▶ [What the exercise asks]: Repeat everything from the line containing "The height and" down to the line containing "This screenshot has", word for word.

▶ [Data section]:

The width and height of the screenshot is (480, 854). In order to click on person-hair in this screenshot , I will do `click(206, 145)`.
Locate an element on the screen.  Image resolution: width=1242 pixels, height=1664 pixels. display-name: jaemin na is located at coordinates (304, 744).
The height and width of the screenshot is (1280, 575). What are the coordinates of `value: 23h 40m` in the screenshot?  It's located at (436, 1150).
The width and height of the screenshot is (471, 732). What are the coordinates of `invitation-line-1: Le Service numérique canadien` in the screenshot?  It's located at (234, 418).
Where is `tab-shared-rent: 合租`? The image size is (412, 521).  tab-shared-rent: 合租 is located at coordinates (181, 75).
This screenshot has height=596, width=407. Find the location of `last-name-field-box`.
--
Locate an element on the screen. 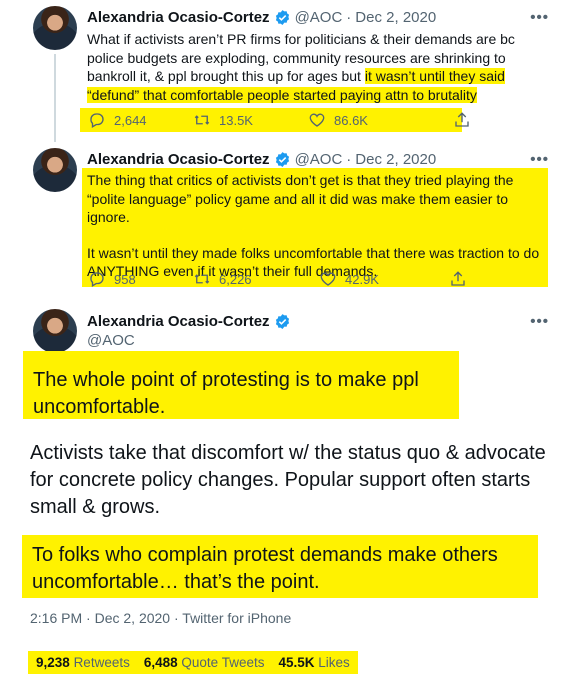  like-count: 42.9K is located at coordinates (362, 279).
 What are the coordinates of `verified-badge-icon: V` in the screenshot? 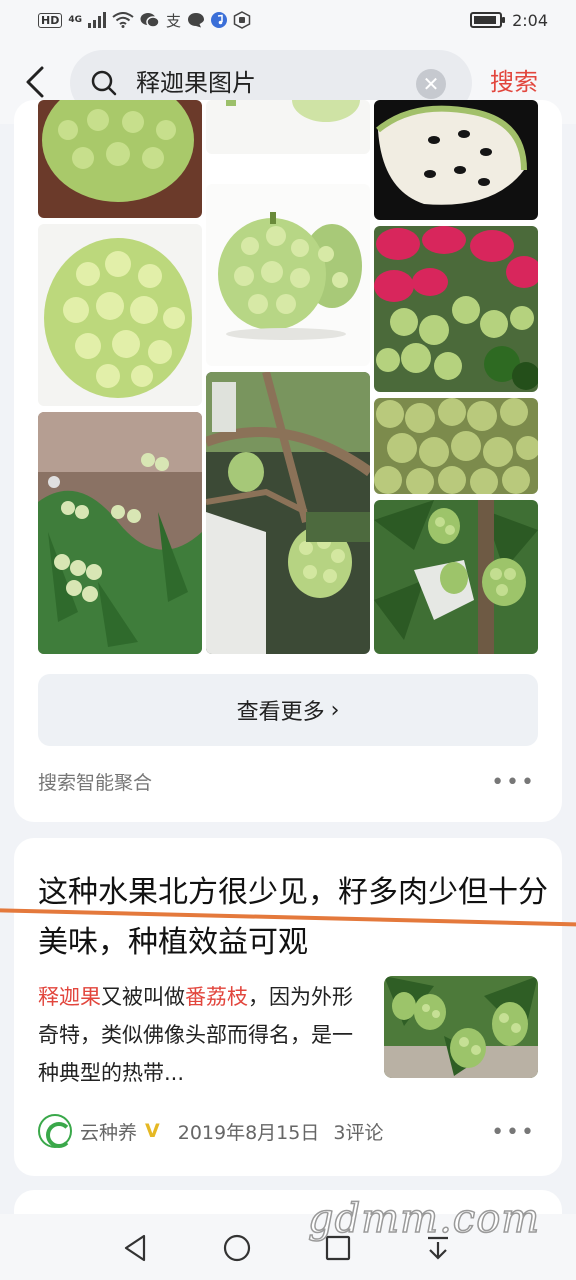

▶ [Result for this exercise]:
The height and width of the screenshot is (1280, 575). What are the coordinates of `value: 23h 40m` in the screenshot?  It's located at (436, 1150).
The width and height of the screenshot is (471, 732). What are the coordinates of `invitation-line-1: Le Service numérique canadien` in the screenshot?  It's located at (234, 418).
Where is `tab-shared-rent: 合租`? The image size is (412, 521).  tab-shared-rent: 合租 is located at coordinates (181, 75).
This screenshot has height=596, width=407. Find the location of `last-name-field-box`.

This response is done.